§ **Work instructions**:
For the material that follows, tally the lines holding "height" and give the total alone.

§ **Study material**:
=== Section Start ===
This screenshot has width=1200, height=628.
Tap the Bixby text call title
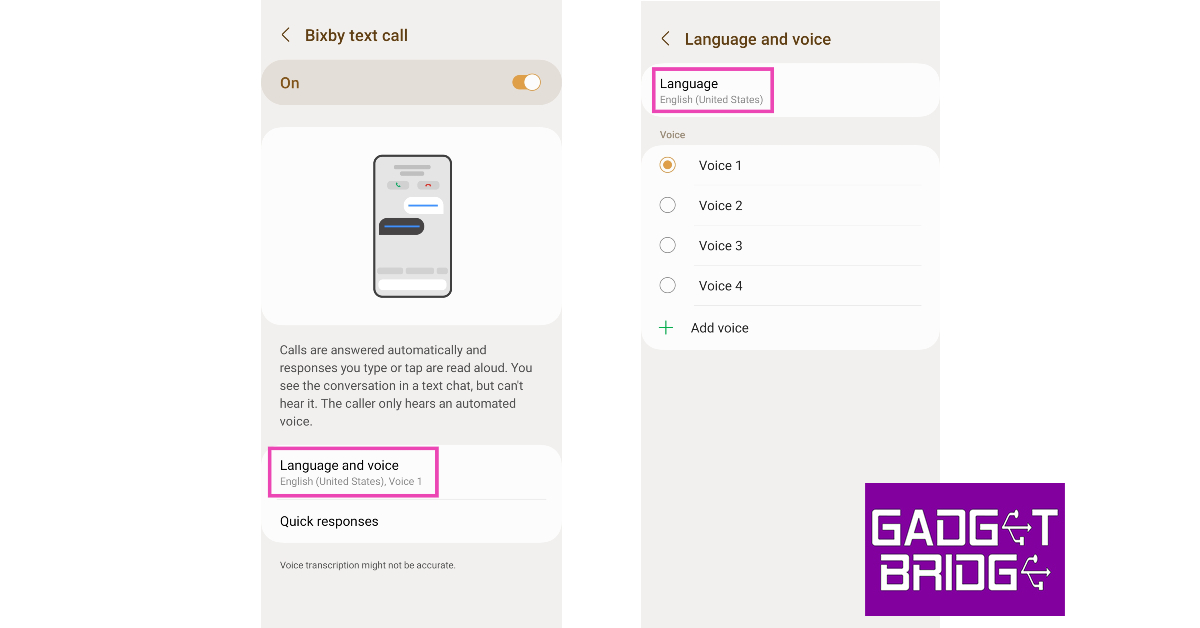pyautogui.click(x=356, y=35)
=== Section End ===
=== Section Start ===
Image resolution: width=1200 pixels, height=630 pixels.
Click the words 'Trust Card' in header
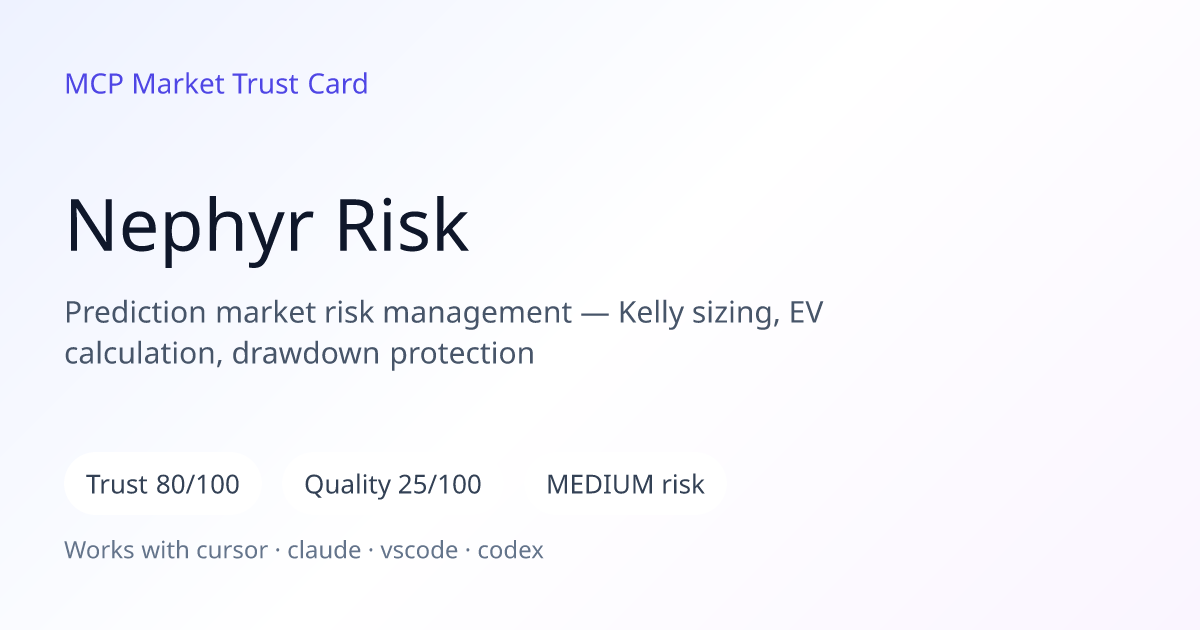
=== Section End ===
§ **Answer section**:
2